Pivot Table Grouping

Good Afternoon All,

 

I currently have two pivot tables, one has solar energy production data for a day split in hours, i.e., "Monday, 7/01/2024 - 12:00am - 1:00am" and the other has electricity usage data for a day split in 15 minute increments, i.e., "2024-07-01 00:00:00 to 2024-07-01 00:15:00", "2024-07-01 00:15:00 to 2024-07-01 00:30:00", and so on and so fourth. 

 

I am trying to group the pivot table that is split in 15 minute increments by every 4 rows to match the solar energy production data for one hour increments but I am having trouble working the pivot table to group automatically.

 

I tried creating a calculated field using the following formula but had no luck: 

 

SUM(OFFSET("STARTING ROW",(ROW()-ROW("COLUMN START"))*4,0,4,1))

 

Is there an easier way to compute this so when I update the data it is automatically group by every 4 rows?
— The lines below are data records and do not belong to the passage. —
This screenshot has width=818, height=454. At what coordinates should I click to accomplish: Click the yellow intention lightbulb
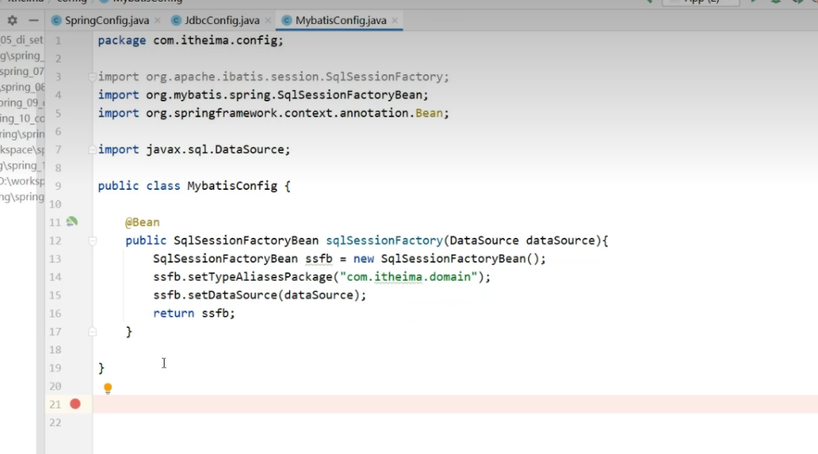pos(108,389)
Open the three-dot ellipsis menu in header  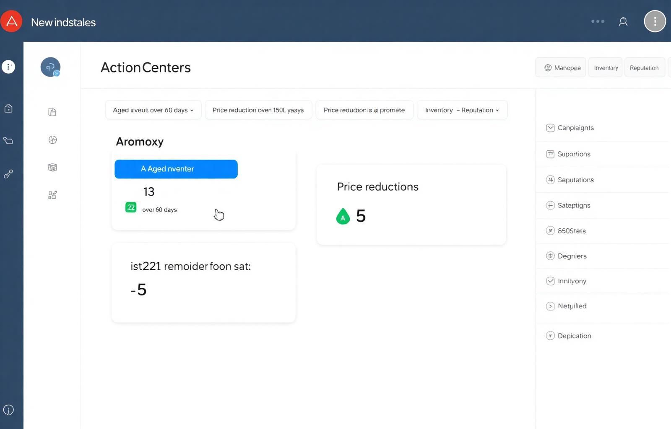(598, 21)
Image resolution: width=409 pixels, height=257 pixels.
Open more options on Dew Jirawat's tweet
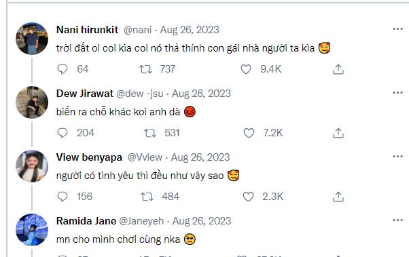(x=397, y=93)
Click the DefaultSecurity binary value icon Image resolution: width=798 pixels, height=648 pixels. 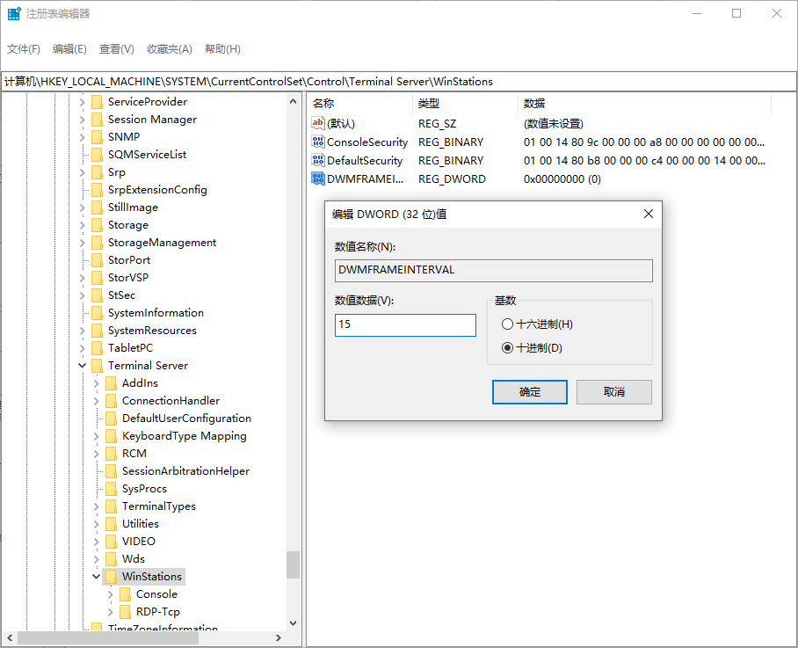[318, 161]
It is a bunch of data (goes from 0000 to 2345 in 15 minutes) so grouping manually is not ideal. 

 

Please see the attached picture for reference and I can provide the excel sheet if needed.

 

Thank you!

 

Marshall

  • Lorenzo's avatar
    Lorenzo
    Silver Contributor

    Hi marshalltj67 

     

    With Get & Transform aka Power Query (Excel >/= 2016 on Windows or 365 on Mac), grouped data in SourceTable every 4 rows to create the PERIOD field. The output of the query is used as data source for the PivotTable

     

    If you have challenge adapting the query to your actual table share a sample representative workbook please

     

  • Riny_van_Eekelen's avatar
    Riny_van_Eekelen
    Platinum Contributor

    marshalltj67 

    I would transform the data a bit in Power Query.

    For the solar production data, create separate columns for the Date and the Time. Then, from the Time column, extract only the Hour portion based a 24-hour clock. For the time period 1pm to 1:59pm that would be 13. Do something similar for the Usage table though now with 4 entries per hour. 
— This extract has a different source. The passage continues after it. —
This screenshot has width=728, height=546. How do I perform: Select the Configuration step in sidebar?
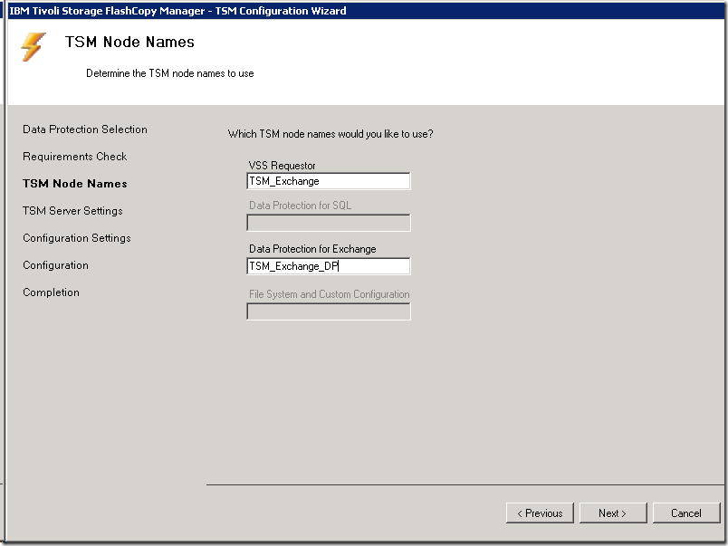[56, 265]
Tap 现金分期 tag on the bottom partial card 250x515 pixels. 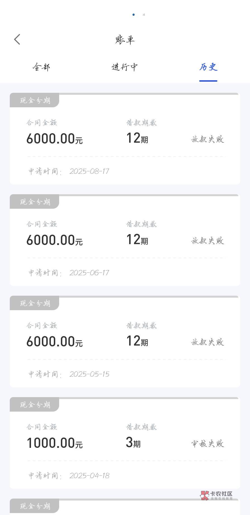click(x=35, y=506)
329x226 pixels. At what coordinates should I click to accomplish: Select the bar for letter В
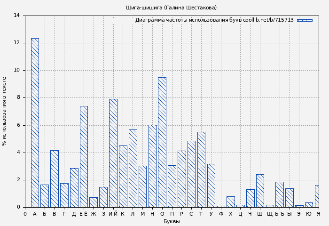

    Append the two tables (also in Power Query), load back to Excel or the Data Model and create a pivot table with date and hour in the Row, Type (Production/Usage) in the Column and kWh (I presume) in the value field as a Sum.

     

    The pivot table will automatically sum the four (15-minute) rows per hour from Usage into one number for the entire hour. No need for complicated calculated fields.

     

    If you could upload or share a file (Onedrive, Dropbox or similar) with the production and usage data, I or someone else could more easily demonstrate how that would work.